Relire La Mort de l’auteur 50 ans après, c’est découvrir qu’un procès révolutionnaire expéditif fut bâclé en quelques lignes contre l’auteur, lequel fut condamné à mort pour collusion avec la bourgeoisie et exécuté sur le champ. La révision de ce procès inique n’a pas été vraiment faite. L’acte d’accusation de Roland Barthes reposa sur une idéologie radicale mêlant Marx et Foucault. Barthes écrit : « Il est logique qu’en matière de critique littéraire, ce soit le positivisme, résumé et aboutissement de l’idéologie capitaliste, qui ait accordé la plus grande importance à la « personne » de l’auteur. » L’auteur est désigné comme un bourgeois, né à la fin du Moyen-âge, auquel on accrocherait abusivement une psychologie, des biographies, des interviews. Contre cet abus, « l’écriture libère une activité que l'on pourrait appeler contre-théologique, proprement révolutionnaire ». L’auteur une fois liquidé, Barthes hypostasia l'écriture en affirmant que tout commence avec l’énonciation, ce « processus vide » et que « l’intériorité est une superstition ».

Seule l’ivresse du tournant des années 60/70 peut expliquer qu’une opinion aussi extravagante ait pu trouver l’écho formidable qui fut le sien. Barthes revint lui-même en partie sur ces affirmations, mais le mal était fait. Nous vivons sur l’idée définitive dans les études de lettres que l’analyse des passions, celles de l’auteur comme celles de ses personnages, c’est mauvais, bon pour le café du commerce, selon la formule rituelle. Quant à la dimension historique de la littérature, elle est pratiquée a minima dans nos sujets de dissertation et dans les concours.
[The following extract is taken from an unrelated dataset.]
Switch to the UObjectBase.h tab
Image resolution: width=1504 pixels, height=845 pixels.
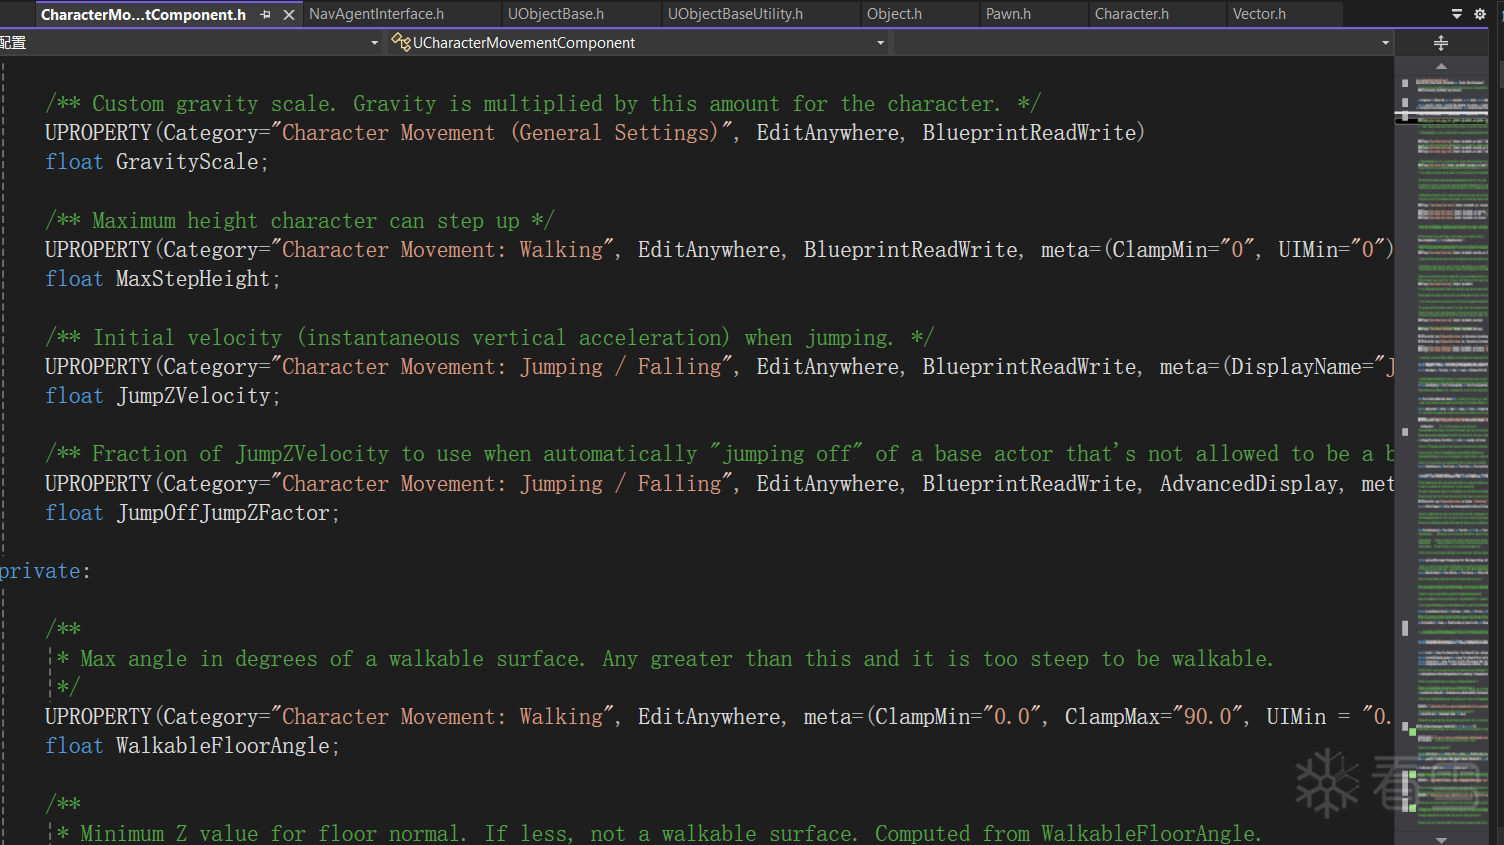pyautogui.click(x=556, y=14)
Mais il y a un deuxième mort dans l’affaire, c’est l’immense Gustave Lanson qui fut désigné à la vindicte universitaire comme un esprit étriqué et sclérosé, certainement réactionnaire, absolument infréquentable. Je suis le premier à reconnaître que certaines pratiques érudites et ânonnantes avaient absolument besoin d’être revues de fond en comble en 1968. Mais le grand Lanson, fondateur de l’histoire littéraire, fut pris comme bouc émissaire. On disposa de lui sans le lire. Barthes affirme que toutes les histoires littéraires ne sont qu’une succession de monographies. Cela montre juste qu’il n’a connaissance ni de la magistrale Histoire de la littérature française de Lanson, ni de ses textes théoriques pourtant réunis par Henri Peyre en 1965.

La réhabilitation de Lanson a été entamée par Antoine Compagnon et par Luc Fraisse, mais personne ne le lit. D’ailleurs il n’est plus réédité depuis la guerre.
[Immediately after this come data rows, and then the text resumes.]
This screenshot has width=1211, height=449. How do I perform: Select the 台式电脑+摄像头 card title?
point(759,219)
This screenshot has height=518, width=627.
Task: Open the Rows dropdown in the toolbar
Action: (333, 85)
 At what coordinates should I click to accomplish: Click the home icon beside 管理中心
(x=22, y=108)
L'impulsion donnée par Barthes et Foucault au structuralisme en 1968 n’avait pas pour seule raison une juste colère contre la sclérose des études de lettres. Elle participait plus profondément de la radicalité et de l’exaltation de la pensée française dans les années 60 et 70, radicalité et exaltation elles-mêmes indexées sur les révolutions en cours en URSS, en Chine, à Cuba. On qualifiera d’ivresse anthropologique l’ambiance de ces années-là, c’est-à-dire la croyance en la possibilité d’une reconstruction de l’homme a nihilo. Sous un quiétisme apparent, le structuralisme de Barthes avait pour complément une fascination, commune à l’époque, pour le socialisme tel qu’il se mettait en place en URSS et en Chine. Cette ivresse n’a pas encore trouvé ses historiens et ses analystes, peut-être parce qu’elle n’est pas encore complètement purgée.

Si on veut parler de révolution, il faut commencer par évoquer celle des études secondaires et universitaires menée par la Troisième république à partir de 1877. Contre un enseignement de classe initiant à une culture élitiste, Seignobos et Lanson voulurent promouvoir une éduction démocratique. Les enfants de la bourgeoisie se réfugièrent dans les écoles libres. En 1898 seul Lanson était dreyfusard parmi les professeurs de lettres de la Sorbonne. Il collabora à L’Humanité de Jaurès en 1904. Il s’engagea dans les Universités populaires qui s’efforçaient, après l’affaire Dreyfus, de donner une éducation à des adultes nés trop tard pour bénéficier de l’enseignement gratuit institué par Jules Ferry. Lié au dreyfusisme, à la République et au socialisme, Lanson fut durement attaqué par la droite bonapartiste et royaliste.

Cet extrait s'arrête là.